Linux Scheduling Visualization

This is not an officially supported Google product.

SchedViz is a tool for gathering and visualizing kernel scheduling traces on Linux machines. It helps to:

quantify task starvation due to round-robin queueing,
identify primary antagonists stealing work from critical threads,
determine when core allocation choices yield unnecessary waiting,
evaluate different scheduling policies,
and much more.

To learn more about what SchedViz can do and what problems it can solve, read our announcement post on the Google open source blog.

Running SchedViz

To get started clone this repo:

git clone https://github.com/google/schedviz.git

SchedViz requires yarn. Closely follow the installation instructions on the yarn Website. Make sure you have a recent version of Node.js (>= 10.9.0) installed as well.

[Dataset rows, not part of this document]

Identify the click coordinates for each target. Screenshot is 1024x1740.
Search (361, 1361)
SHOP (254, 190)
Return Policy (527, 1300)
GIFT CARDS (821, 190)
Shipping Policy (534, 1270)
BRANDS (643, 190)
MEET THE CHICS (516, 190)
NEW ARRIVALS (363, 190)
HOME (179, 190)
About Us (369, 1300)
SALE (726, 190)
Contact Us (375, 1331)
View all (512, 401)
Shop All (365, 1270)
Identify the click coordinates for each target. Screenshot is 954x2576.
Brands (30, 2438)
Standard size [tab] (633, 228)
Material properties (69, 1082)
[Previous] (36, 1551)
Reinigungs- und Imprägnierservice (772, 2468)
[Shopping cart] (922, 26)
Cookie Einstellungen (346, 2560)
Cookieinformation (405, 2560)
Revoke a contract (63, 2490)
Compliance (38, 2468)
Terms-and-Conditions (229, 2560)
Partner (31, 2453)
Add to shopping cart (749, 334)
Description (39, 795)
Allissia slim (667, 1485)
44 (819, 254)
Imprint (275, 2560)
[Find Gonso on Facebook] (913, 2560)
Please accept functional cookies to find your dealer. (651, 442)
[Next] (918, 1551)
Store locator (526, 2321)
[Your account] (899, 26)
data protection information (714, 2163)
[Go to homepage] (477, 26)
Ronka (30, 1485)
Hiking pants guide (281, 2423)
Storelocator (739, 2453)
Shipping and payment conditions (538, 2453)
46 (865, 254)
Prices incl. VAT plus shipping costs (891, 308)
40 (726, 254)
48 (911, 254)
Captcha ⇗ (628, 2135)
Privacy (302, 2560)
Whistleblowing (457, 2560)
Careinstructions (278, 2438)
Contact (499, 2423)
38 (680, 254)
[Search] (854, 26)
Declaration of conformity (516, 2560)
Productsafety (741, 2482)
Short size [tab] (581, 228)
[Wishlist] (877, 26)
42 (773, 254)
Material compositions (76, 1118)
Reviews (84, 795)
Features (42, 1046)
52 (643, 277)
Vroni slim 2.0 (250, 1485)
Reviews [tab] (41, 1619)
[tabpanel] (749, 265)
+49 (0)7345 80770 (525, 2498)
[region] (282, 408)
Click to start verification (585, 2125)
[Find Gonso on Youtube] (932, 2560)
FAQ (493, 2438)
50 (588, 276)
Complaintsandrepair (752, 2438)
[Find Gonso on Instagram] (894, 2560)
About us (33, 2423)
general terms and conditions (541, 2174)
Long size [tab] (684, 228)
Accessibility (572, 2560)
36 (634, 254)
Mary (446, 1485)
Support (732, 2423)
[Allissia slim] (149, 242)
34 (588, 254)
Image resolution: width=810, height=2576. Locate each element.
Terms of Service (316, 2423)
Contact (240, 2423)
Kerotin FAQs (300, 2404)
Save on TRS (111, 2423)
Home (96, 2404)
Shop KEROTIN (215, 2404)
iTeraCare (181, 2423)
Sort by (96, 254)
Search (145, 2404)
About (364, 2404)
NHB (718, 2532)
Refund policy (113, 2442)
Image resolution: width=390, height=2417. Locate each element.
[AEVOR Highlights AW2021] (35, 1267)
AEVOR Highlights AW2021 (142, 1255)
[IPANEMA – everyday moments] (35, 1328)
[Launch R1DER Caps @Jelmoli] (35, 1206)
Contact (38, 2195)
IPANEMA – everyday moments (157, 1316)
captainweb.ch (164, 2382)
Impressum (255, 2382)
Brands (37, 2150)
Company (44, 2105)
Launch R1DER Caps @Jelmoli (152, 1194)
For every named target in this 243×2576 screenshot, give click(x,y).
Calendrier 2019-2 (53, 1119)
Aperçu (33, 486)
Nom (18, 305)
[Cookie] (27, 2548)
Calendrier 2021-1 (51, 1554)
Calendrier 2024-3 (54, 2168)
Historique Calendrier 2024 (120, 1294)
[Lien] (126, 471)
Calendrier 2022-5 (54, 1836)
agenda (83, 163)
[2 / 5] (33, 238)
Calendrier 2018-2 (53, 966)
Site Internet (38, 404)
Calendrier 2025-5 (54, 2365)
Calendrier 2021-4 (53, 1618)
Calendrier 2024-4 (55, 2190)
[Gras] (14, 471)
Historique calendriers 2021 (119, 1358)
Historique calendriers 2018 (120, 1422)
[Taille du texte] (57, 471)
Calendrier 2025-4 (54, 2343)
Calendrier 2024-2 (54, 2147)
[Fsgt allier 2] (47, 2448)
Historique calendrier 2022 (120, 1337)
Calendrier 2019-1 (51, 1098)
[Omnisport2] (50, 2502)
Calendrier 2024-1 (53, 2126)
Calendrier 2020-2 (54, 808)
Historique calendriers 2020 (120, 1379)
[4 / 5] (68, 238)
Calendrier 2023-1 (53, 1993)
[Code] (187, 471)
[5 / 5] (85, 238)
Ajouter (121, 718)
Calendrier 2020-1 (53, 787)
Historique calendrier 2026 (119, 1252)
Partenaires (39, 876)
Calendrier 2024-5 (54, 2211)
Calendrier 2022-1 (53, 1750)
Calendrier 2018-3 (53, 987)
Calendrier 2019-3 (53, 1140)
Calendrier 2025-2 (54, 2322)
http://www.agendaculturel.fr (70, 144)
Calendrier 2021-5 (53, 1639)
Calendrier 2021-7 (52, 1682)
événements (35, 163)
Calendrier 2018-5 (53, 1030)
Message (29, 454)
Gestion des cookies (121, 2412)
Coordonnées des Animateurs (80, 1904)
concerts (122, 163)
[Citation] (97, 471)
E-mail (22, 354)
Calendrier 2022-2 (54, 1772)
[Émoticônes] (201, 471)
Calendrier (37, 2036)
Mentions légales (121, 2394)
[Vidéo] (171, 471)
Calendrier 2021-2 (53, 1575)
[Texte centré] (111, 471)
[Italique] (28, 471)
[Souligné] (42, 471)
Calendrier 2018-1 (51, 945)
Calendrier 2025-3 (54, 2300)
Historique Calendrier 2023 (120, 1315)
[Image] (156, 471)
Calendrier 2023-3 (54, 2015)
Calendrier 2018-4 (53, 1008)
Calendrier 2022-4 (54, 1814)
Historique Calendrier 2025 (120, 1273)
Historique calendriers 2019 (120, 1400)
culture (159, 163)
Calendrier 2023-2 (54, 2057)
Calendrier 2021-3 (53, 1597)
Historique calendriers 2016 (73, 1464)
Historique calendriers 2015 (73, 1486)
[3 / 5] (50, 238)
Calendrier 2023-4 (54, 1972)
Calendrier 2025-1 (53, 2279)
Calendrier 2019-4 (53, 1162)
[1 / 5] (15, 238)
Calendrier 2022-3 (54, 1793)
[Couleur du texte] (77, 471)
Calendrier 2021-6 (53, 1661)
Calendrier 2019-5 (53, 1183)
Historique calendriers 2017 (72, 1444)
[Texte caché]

Building SchedViz also requires the GNU build tools and the unzip utility. On Debian, for example, the dependencies can be installed by executing this command:

sudo apt-get update && sudo apt-get install build-essential unzip

To run SchedViz, run the following commands:

cd schedviz # The location where the repo was cloned
yarn install

Once yarn has finished run the following command in the root of the repo to start the server:

yarn bazel run server -- -- -storage_path="Path to a folder to store traces in"

The server binary takes several options:

Name	Type	Description
storage_path	String	Required. The folder where trace data is/will be stored. This should be an empty folder that is not used by anything else.
cache_size	Int	Optional. The maximum number of collections to keep open in memory at once.
port	Int	Optional. The port to run the server on. Defaults to 7402.
resources_root	String	Optional. The folder where the static files (e.g. HTML and JavaScript) are stored. Default is "client". If using bazel to run the server, you shouldn't need to change this.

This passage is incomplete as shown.